* Goal of the exercise:
The entries below are to be printed again word for word.

::: Material shown

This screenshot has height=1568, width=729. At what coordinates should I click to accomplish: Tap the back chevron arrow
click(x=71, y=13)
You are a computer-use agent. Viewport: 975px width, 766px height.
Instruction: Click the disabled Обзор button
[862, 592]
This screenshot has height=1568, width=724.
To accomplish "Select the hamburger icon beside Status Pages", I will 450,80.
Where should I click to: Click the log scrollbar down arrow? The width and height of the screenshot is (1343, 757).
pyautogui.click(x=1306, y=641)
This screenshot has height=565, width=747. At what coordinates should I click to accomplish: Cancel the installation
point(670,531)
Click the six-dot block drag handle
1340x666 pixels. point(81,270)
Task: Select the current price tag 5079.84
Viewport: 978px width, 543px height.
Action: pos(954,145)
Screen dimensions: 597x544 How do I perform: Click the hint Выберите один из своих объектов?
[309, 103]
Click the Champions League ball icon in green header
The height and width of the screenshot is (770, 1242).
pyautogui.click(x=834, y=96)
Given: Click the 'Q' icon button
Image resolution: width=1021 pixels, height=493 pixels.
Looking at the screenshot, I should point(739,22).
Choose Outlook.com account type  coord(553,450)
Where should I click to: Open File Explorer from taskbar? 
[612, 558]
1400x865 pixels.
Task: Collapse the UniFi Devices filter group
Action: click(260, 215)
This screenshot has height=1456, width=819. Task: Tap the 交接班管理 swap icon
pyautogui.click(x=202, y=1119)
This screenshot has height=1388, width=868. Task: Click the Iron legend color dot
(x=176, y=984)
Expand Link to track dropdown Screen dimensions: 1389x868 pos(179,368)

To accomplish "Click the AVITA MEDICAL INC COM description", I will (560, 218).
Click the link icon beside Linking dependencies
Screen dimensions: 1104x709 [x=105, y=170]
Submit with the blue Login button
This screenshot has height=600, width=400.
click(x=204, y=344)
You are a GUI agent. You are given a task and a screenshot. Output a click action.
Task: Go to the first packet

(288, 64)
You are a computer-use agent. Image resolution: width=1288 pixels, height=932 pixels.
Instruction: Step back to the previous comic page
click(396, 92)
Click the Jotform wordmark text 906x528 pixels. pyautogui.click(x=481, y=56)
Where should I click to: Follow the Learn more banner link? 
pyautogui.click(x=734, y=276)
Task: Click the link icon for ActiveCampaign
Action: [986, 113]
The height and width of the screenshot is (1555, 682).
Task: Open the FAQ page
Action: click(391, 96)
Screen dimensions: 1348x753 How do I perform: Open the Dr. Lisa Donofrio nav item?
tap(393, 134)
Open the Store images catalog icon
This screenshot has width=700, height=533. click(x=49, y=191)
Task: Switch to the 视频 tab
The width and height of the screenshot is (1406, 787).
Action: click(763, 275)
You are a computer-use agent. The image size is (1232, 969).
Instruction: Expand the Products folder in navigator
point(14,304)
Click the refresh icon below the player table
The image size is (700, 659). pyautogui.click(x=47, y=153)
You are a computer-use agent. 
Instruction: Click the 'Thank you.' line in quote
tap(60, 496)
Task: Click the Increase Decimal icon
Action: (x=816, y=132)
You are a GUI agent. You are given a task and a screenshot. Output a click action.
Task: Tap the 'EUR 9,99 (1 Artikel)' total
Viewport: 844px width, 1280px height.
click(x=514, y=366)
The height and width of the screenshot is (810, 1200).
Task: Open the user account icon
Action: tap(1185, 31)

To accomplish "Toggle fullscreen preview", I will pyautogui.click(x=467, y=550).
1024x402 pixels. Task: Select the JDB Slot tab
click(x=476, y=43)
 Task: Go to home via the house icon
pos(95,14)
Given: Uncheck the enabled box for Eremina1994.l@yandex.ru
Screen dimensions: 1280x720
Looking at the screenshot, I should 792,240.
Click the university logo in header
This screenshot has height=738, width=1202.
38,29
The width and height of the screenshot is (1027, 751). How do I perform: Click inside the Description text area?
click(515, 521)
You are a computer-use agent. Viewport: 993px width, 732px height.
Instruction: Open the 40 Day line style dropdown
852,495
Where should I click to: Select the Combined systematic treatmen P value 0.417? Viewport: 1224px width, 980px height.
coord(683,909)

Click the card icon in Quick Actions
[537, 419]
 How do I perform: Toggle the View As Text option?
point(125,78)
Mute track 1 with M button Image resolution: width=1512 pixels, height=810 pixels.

::::::

* Expected output:
This screenshot has height=1568, width=729. At what coordinates should I click to accomplish: Tap the back chevron arrow
click(x=71, y=13)
You are a computer-use agent. Viewport: 975px width, 766px height.
Instruction: Click the disabled Обзор button
[862, 592]
This screenshot has height=1568, width=724.
To accomplish "Select the hamburger icon beside Status Pages", I will 450,80.
Where should I click to: Click the log scrollbar down arrow? The width and height of the screenshot is (1343, 757).
pyautogui.click(x=1306, y=641)
This screenshot has height=565, width=747. At what coordinates should I click to accomplish: Cancel the installation
point(670,531)
Click the six-dot block drag handle
1340x666 pixels. point(81,270)
Task: Select the current price tag 5079.84
Viewport: 978px width, 543px height.
Action: pos(954,145)
Screen dimensions: 597x544 How do I perform: Click the hint Выберите один из своих объектов?
[309, 103]
Click the Champions League ball icon in green header
The height and width of the screenshot is (770, 1242).
pyautogui.click(x=834, y=96)
Given: Click the 'Q' icon button
Image resolution: width=1021 pixels, height=493 pixels.
Looking at the screenshot, I should point(739,22).
Choose Outlook.com account type  coord(553,450)
Where should I click to: Open File Explorer from taskbar? 
[612, 558]
1400x865 pixels.
Task: Collapse the UniFi Devices filter group
Action: click(260, 215)
This screenshot has height=1456, width=819. Task: Tap the 交接班管理 swap icon
pyautogui.click(x=202, y=1119)
This screenshot has height=1388, width=868. Task: Click the Iron legend color dot
(x=176, y=984)
Expand Link to track dropdown Screen dimensions: 1389x868 pos(179,368)

To accomplish "Click the AVITA MEDICAL INC COM description", I will (560, 218).
Click the link icon beside Linking dependencies
Screen dimensions: 1104x709 [x=105, y=170]
Submit with the blue Login button
This screenshot has height=600, width=400.
click(x=204, y=344)
You are a GUI agent. You are given a task and a screenshot. Output a click action.
Task: Go to the first packet

(288, 64)
You are a computer-use agent. Image resolution: width=1288 pixels, height=932 pixels.
Instruction: Step back to the previous comic page
click(396, 92)
Click the Jotform wordmark text 906x528 pixels. pyautogui.click(x=481, y=56)
Where should I click to: Follow the Learn more banner link? 
pyautogui.click(x=734, y=276)
Task: Click the link icon for ActiveCampaign
Action: [986, 113]
The height and width of the screenshot is (1555, 682).
Task: Open the FAQ page
Action: click(391, 96)
Screen dimensions: 1348x753 How do I perform: Open the Dr. Lisa Donofrio nav item?
tap(393, 134)
Open the Store images catalog icon
This screenshot has width=700, height=533. click(x=49, y=191)
Task: Switch to the 视频 tab
The width and height of the screenshot is (1406, 787).
Action: click(763, 275)
You are a computer-use agent. The image size is (1232, 969).
Instruction: Expand the Products folder in navigator
point(14,304)
Click the refresh icon below the player table
The image size is (700, 659). pyautogui.click(x=47, y=153)
You are a computer-use agent. 
Instruction: Click the 'Thank you.' line in quote
tap(60, 496)
Task: Click the Increase Decimal icon
Action: (x=816, y=132)
You are a GUI agent. You are given a task and a screenshot. Output a click action.
Task: Tap the 'EUR 9,99 (1 Artikel)' total
Viewport: 844px width, 1280px height.
click(x=514, y=366)
The height and width of the screenshot is (810, 1200).
Task: Open the user account icon
Action: tap(1185, 31)

To accomplish "Toggle fullscreen preview", I will pyautogui.click(x=467, y=550).
1024x402 pixels. Task: Select the JDB Slot tab
click(x=476, y=43)
 Task: Go to home via the house icon
pos(95,14)
Given: Uncheck the enabled box for Eremina1994.l@yandex.ru
Screen dimensions: 1280x720
Looking at the screenshot, I should 792,240.
Click the university logo in header
This screenshot has height=738, width=1202.
38,29
The width and height of the screenshot is (1027, 751). How do I perform: Click inside the Description text area?
click(515, 521)
You are a computer-use agent. Viewport: 993px width, 732px height.
Instruction: Open the 40 Day line style dropdown
852,495
Where should I click to: Select the Combined systematic treatmen P value 0.417? Viewport: 1224px width, 980px height.
coord(683,909)

Click the card icon in Quick Actions
[537, 419]
 How do I perform: Toggle the View As Text option?
point(125,78)
Mute track 1 with M button Image resolution: width=1512 pixels, height=810 pixels.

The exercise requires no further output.